# What you need to do:
Can you continue the piece about swine flu and children from its last sentence?

# Reading passage:
—————

The questions I asked at my daughter's well-child doctor visit this week were not happy ones: They were all about what to do if the swine flu pandemic gets much worse this fall and she becomes sick. I asked for a prescription for pediatric Tamiflu. Not going to do it, the nurse practitioner said. She told me to be alert for a sudden fever and cough and to come in for a rapid Type-A flu test if symptoms occur. If the test is positive, my daughter will be put on an antiviral drug such as Tamiflu.
I left the pediatrician's office just as worried. A neighborhood mom who is an intensive-care nurse had just told me that day that she's been caring for a previously healthy 24-year-old who has spent the past month on a ventilator after coming down with swine flu. While most children and young adults have been recovering quickly, every parent's nightmare is that his or her child will be the one who becomes deathly ill. Watchful waiting doesn't offer much reassurance.
Because this flu is hitting school-age children and young adults hardest, they may be at the top of the list for a swine flu vaccine when it becomes available later this fall. Just who will get it, and when, is far from clear. A federal advisory panel last month recommended that pregnant women and caretakers for infants get swine flu shots before children and young adults. But the best way to combat the pandemic would be to immunize school-age children and their parents first, according to research published in this week's Science online. That's because children ages 5 to 19 are very efficient germ spreaders, probably because they're cooped up together in school all day, and their parents then bring the bugs to the workplace. There's no word yet on whether the feds will go with this strategy, or when swine flu vaccine will be available.

—————

# Data for review:
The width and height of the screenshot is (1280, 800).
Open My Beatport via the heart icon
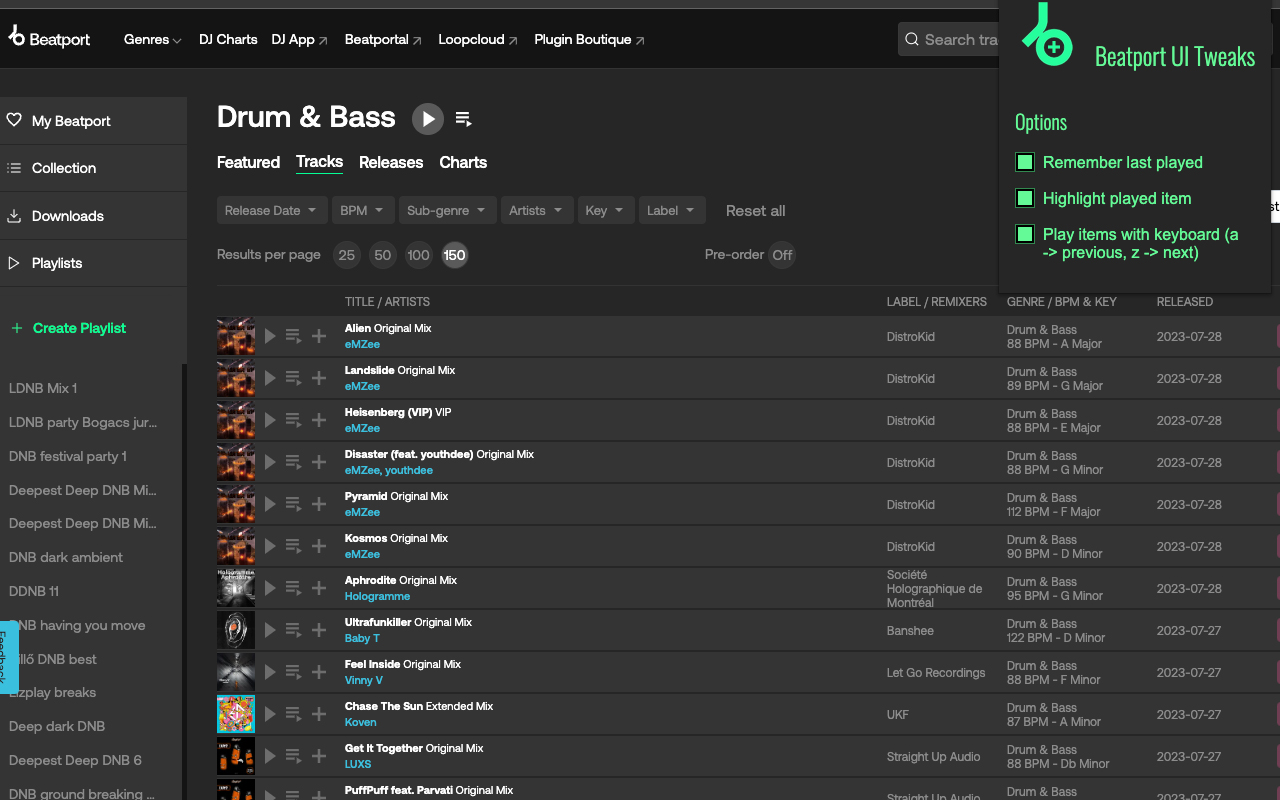[x=14, y=120]
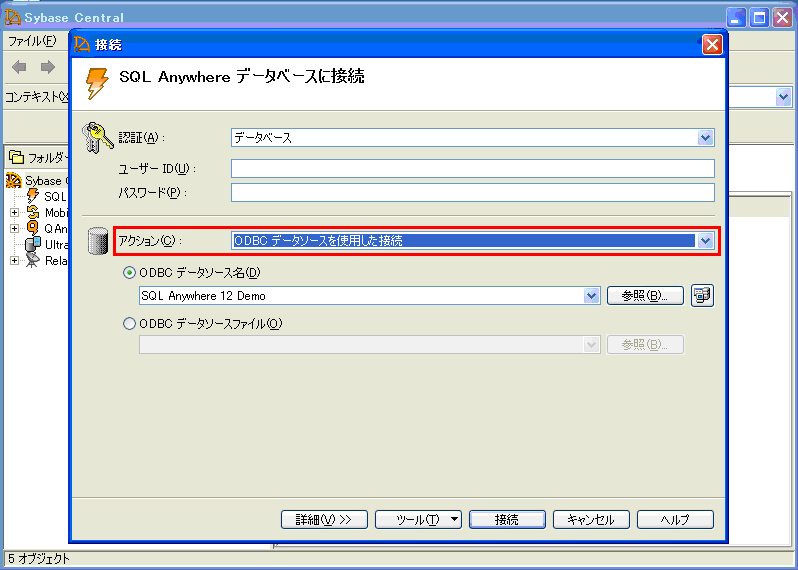This screenshot has height=570, width=798.
Task: Click the QAnywhere tree node icon
Action: [x=32, y=229]
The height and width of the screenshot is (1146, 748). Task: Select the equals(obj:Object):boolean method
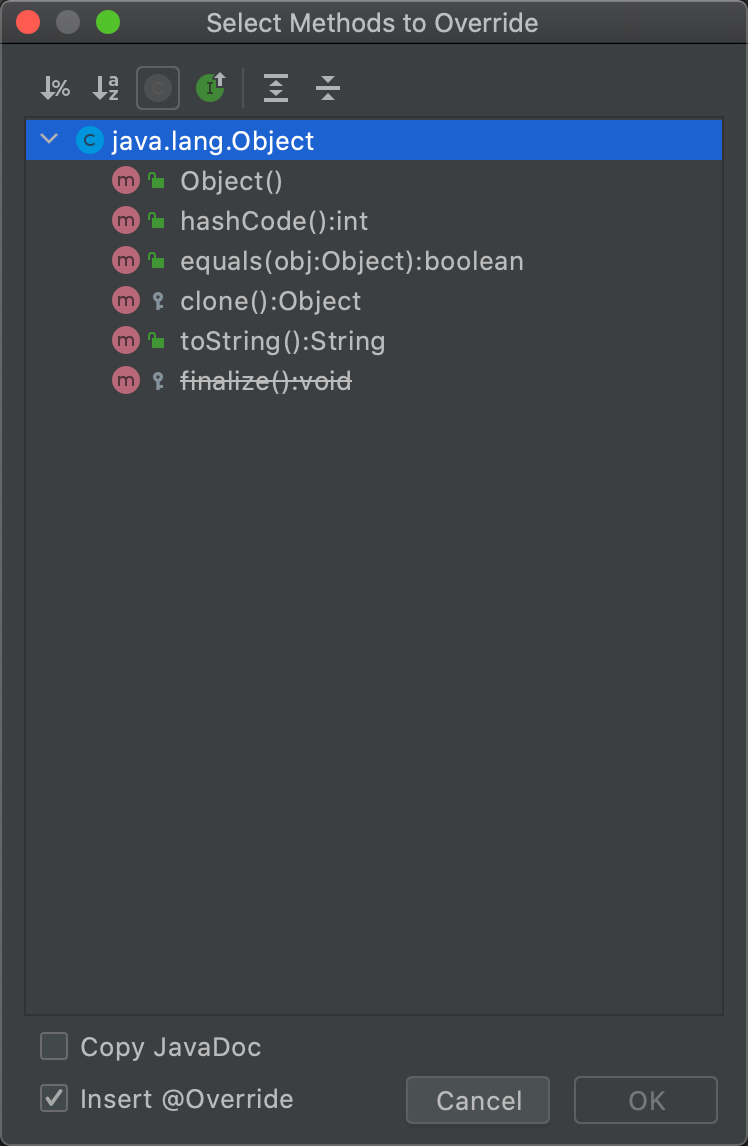click(x=351, y=261)
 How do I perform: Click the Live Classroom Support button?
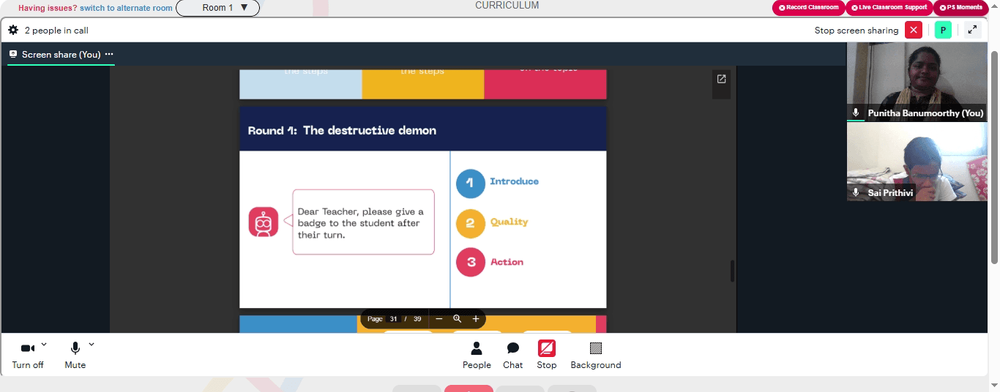click(x=890, y=8)
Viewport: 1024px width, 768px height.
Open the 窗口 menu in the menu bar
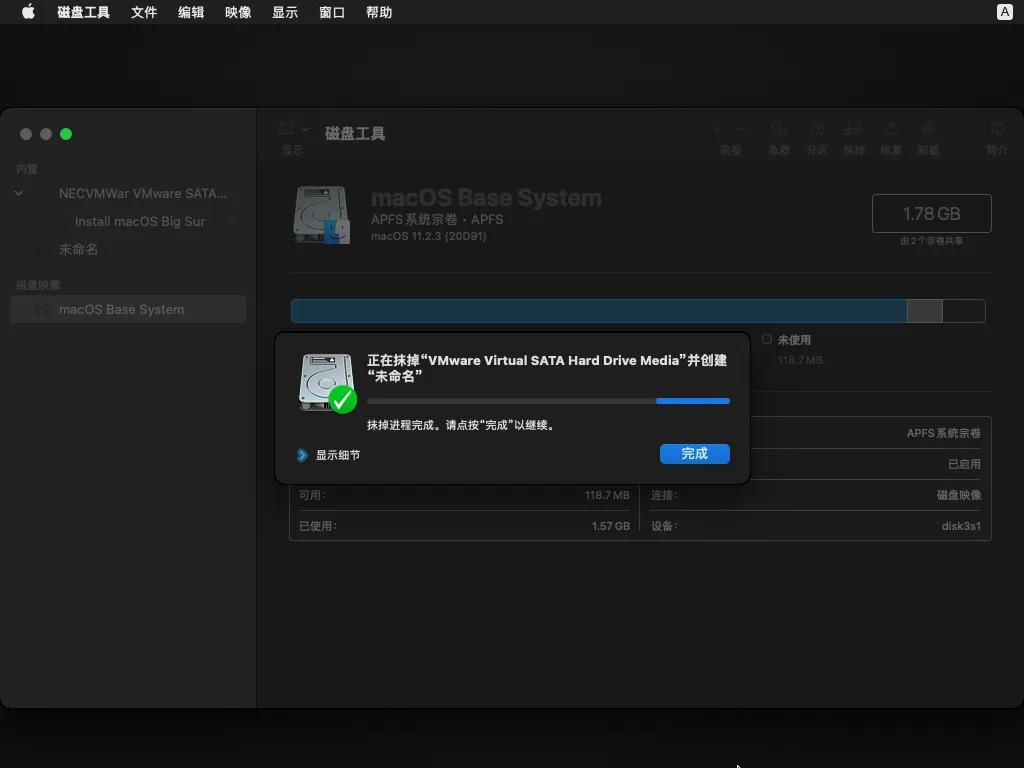[x=332, y=12]
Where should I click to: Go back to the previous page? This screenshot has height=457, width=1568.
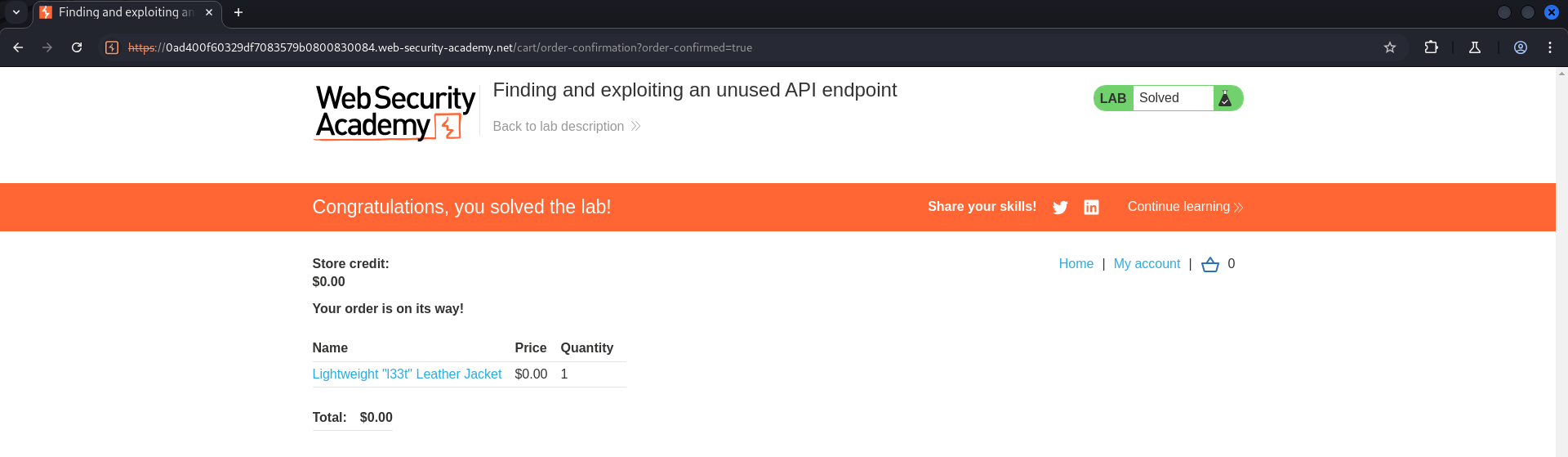(x=18, y=47)
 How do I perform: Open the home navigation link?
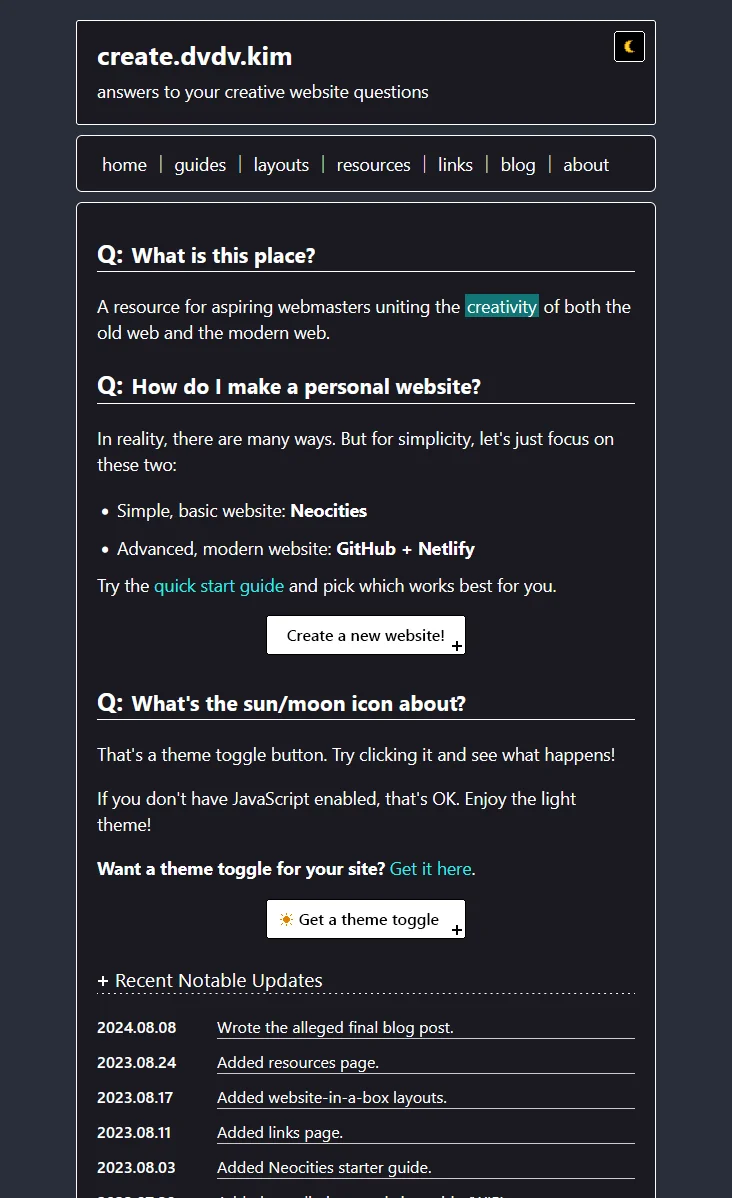[x=124, y=164]
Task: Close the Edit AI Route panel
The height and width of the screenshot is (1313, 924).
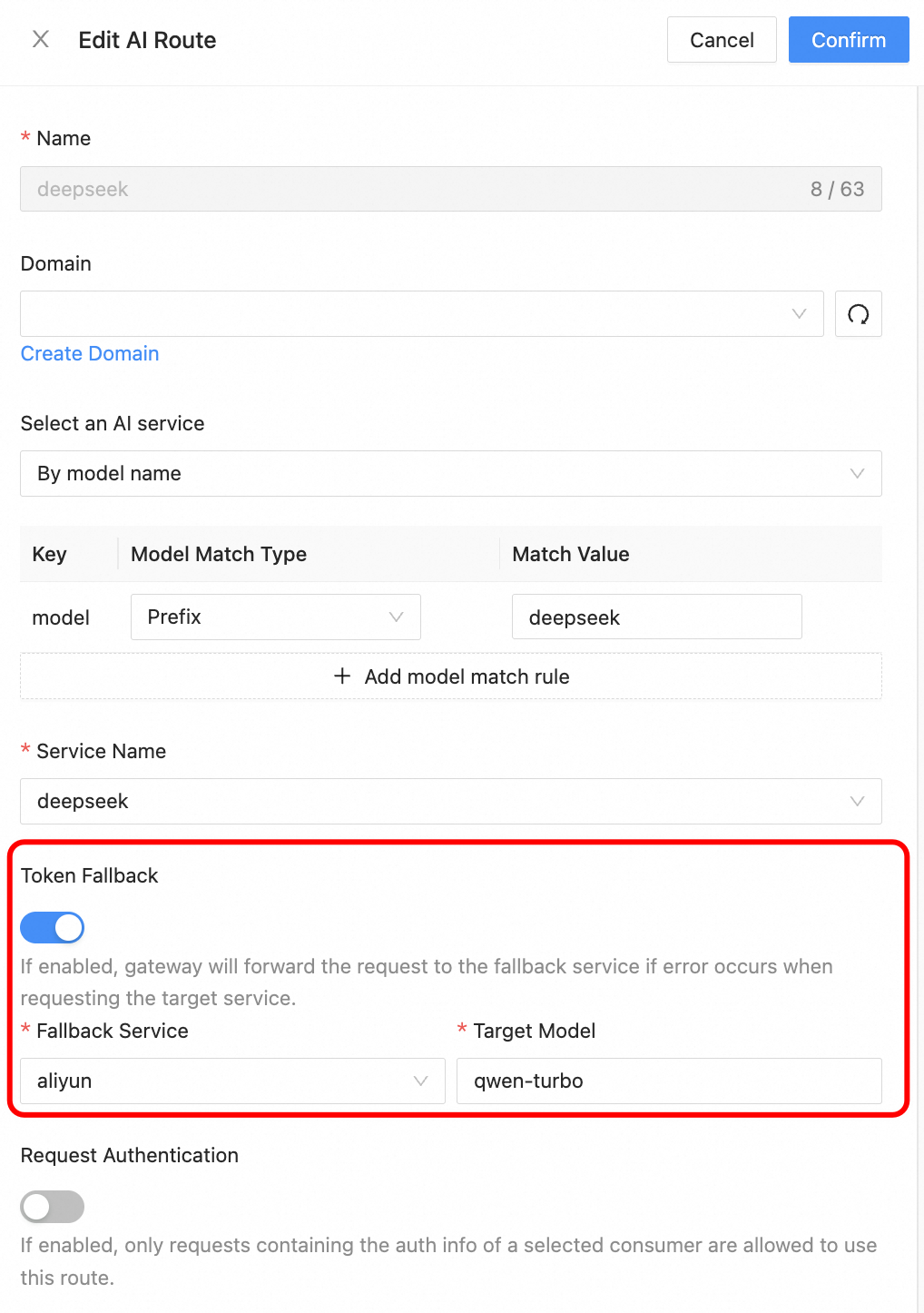Action: click(x=41, y=39)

—————

# Answer:
So I'm keeping a close eye on the news on swine flu shots from the federal Centers for Disease Control and Prevention, and if and when the pandemic vaccine becomes available, I'm going to be first in line with my child. The shots should be no more risky than seasonal flu shots, which have a good safety profile as long as you're not allergic to eggs. But health authorities are nervous that parents' concerns about vaccine safety, particularly with a new vaccine, may scare them away. As a result, the American Academy of Pediatrics has ginned up a series of audio interviews on childhood immunizations that include a talk on swine flu by Richard Besser, the pediatrician who became the CDC's go-to guy in explaining the new pandemic flu last spring. The series, which addresses seasonal flu shots and other vaccines as well, is unabashedly pro-vaccine and includes Harvey Karp, author of the popular book The Happiest Baby on the Block, explaining that autism is not caused by vaccines and Ken Reibel, creator of the AutismNewsBeat blog, talking about his child's autism.
What's your take on this? All vaccines pose some risk of side effects, but public health folks emphasize that that risk is much less than the risks posed by contracting diseases like polio or measles. I've been covering infectious disease and flu for years, and this bug has me spooked. When I ask researchers and doctors what they think, they're spooked, too. Nobody knows what's going to happen with swine flu this fall and winter. If it turns out to be no big deal, that would be wonderful. But I don't want to be the mom with a child in intensive care, and I'm hoping a swine flu vaccine will help me avoid that fate.